玉旈云皱起眉头——楚国的假官票事件不是她策划的,但郭罡献计的时候曾经和她解释过这场不流血的战役背后有什么样的玄机。若真如晋二娘所说,这些银子都流入某个人之手,这人就可以在西疆重演凉城的危机。但用的又不是假官票,且银子是流入了不同人的手中。这又如何理解?她望了望晋二娘,想看看这厉害的妇人是不是已经查出了些眉目。

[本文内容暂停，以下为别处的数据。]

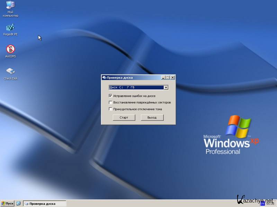Select the Проверка диска taskbar button
277x207 pixels.
click(x=44, y=204)
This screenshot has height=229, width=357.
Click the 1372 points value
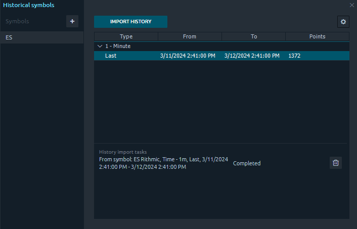tap(294, 56)
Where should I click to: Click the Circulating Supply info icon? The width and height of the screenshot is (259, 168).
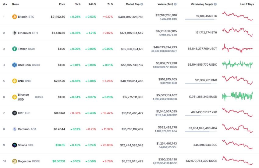(215, 4)
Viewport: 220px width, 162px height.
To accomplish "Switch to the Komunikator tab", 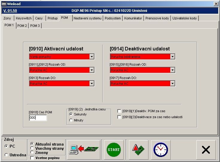I will click(x=133, y=18).
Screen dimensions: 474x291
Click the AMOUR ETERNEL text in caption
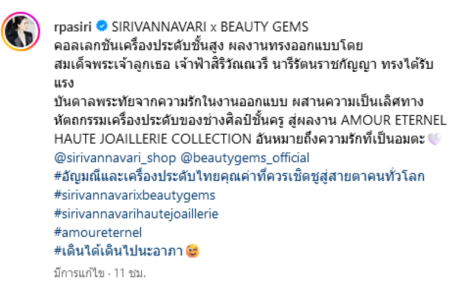point(393,121)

晋二娘是个机灵的人物,一个眼神就心领神会。不卖关子,从怀里掏出一个小荷包,取出一幅折了又折的丝绢,展开了,足有三尺见方。上面密密麻麻写满了歪七扭八几乎没人认得出的字,也有些图画,仿佛房屋、牲口、车辆等物,亦有曲线直线纵横交错。总之,整幅丝绢看起来就像是天书一般。饶是小莫和乌昙伸长脖子瞪大眼睛也全然不明白上面到底画的什么意思。

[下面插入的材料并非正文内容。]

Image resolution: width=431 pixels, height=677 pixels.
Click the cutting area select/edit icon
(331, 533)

玉旒云只是瞥了一眼就晓得,若非晋二娘解说,旁人绝无可能领会。她将机密贴身收藏,又写成如此鬼画符一般,其小心谨慎不下于小莫这种训练有素的细作。“这看得我头都疼了。”玉旒云道,“到底是何意思,你快说来听。”
“是。”晋二娘不多废话,指着丝绢的一角,那里画了一团好像树一般的事物,“这是一株二尺高的珊瑚,价值三千两,最近由恒源大酒楼的掌柜卖给了我们鼎兴的珠宝铺。这珊瑚是他儿子受到一个青楼相好的怂恿,才花钱买下。而这个青楼相好之所以会有如此名贵的珊瑚,乃是之前某个恩客赠送——这个冤大头在青楼里花光了银子,最后用珊瑚来抵账。鸨母要现银不要珊瑚,就让姑娘劝人买。”她一边解说,一边指着丝绢上的图文,从那像小树一样的珊瑚,指到了青楼。

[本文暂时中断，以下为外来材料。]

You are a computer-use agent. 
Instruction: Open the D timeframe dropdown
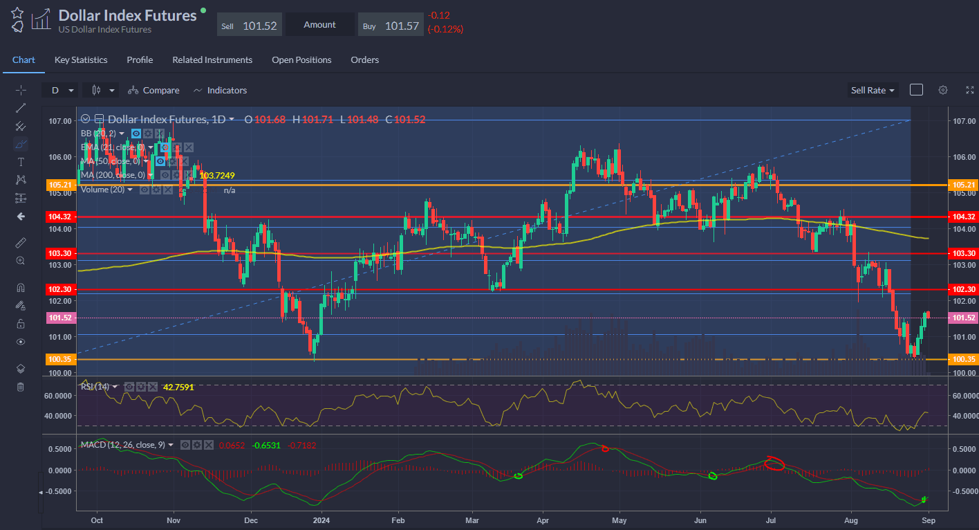point(59,90)
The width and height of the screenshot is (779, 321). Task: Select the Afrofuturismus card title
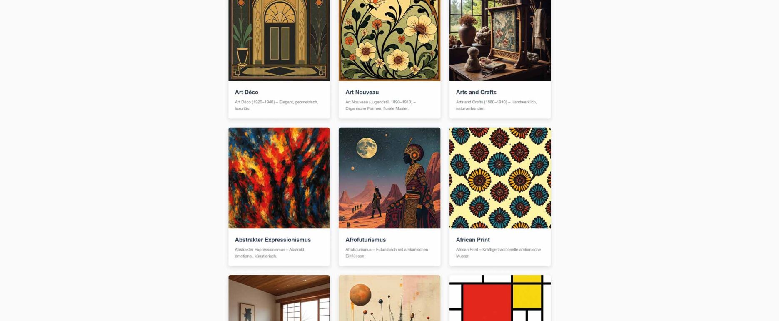pos(366,240)
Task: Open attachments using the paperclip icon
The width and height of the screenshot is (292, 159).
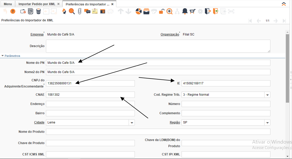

“这是一串东珠项链。”她又指向另一个角落,“这是彩凤绸缎庄东家的三太太拿出来当的。她还当了其他几件首饰,合共三万两银子。事有凑巧,她妹妹是泰丰米店的二太太,也拿了好些首饰出来变卖,大约卖了五万五千两银子。而她俩还有一个姨母,月前把一处宅子卖给了顺义伯。顺义伯似乎是真的很喜欢那宅子,花了一百多万两。但是他儿子之前花天酒地,在外面欠了不少债,他不得已,就把宅子又转手卖了。”